The Birmingham Post isn’t always able to post online everything that I’ve written for its print edition, so – after a suitable time lag (you should really go out and buy the paper!) – I’ll be posting my recent reviews here. As per the print edition, they’re all fairly concise – just 250 words. This is of a performance at Tardebigge Church on Sunday 26 June.
I’m sure Birmingham Post readers will understand how the A38 and M42 conspired to make me miss the first half of the opening concert of this summer’s Celebrating English Song series at Tardebigge church, performed by pianist Simon Lepper and the extraordinary young Bavarian baritone Benjamin Appl. I can only regret that I’m unable to comment on a first half that included songs by Haydn, Finzi and Barber – except to say that the choice of composers alone shows what an open-minded definition of “English song” the organisers employ.
And that Appl’s interpretations would surely have been richly worth hearing. Appl’s a former protégé of Fischer-Dieskau, but he’s no unreflecting traditionalist. He’s recently toured a programme of Schubert, Grieg and Nico Muhly, and Muhly’s mini-cycle The Last Letter – a keenly-imagined setting of anonymous love letters from the First World War, rounded off with a verse by Schiller – showed Appl’s ability to switch mood and timbre in a blink; to colour words, and to yield to Lepper’s subtle, endlessly detailed piano part.

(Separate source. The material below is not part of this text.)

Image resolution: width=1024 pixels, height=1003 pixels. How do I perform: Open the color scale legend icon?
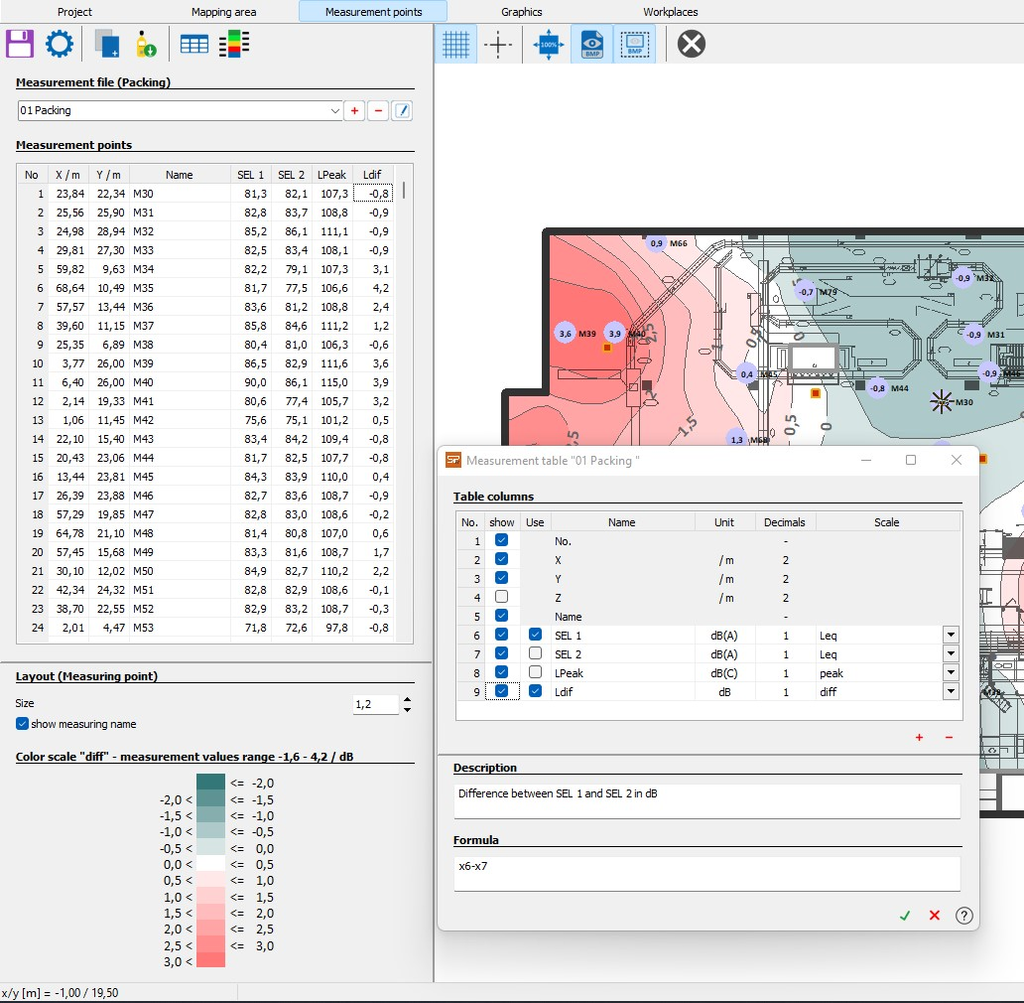234,44
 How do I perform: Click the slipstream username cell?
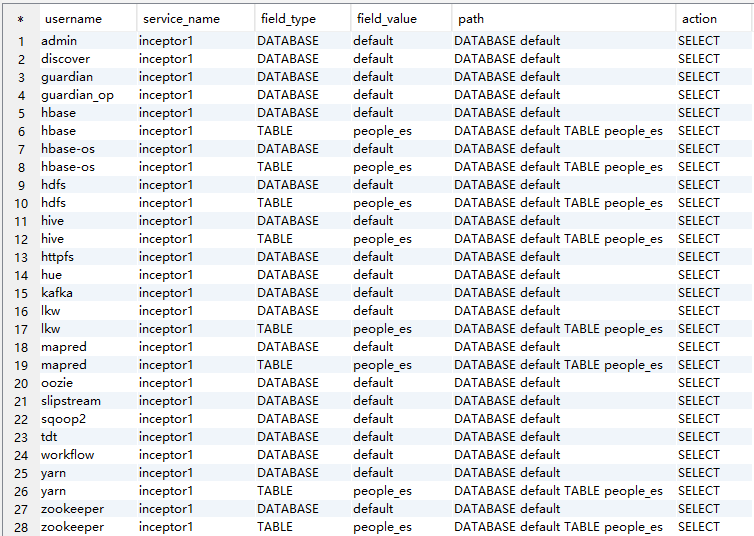coord(71,401)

Then came a sequence of songs by Ivor Gurney interspersed with songs by Ian Venables on the subject of – or setting poems by – Gurney. It worked well; Venables’s plangent melodies elegantly setting off Gurney’s restless little tone-poems of longing and loss. Appl and Lepper painted them with rich colours and deep feeling: if there were very occasional slips of pronunciation, I’ve certainly heard far worse from Anglophone singers in Schubert. And what does that matter against the radiant surge of tone with which Lepper and Appl soared over the crest of Gurney’s In Flanders? This music, so intimately rooted in Severnside, has never felt more part of a shared European tradition. Supply your own political metaphor.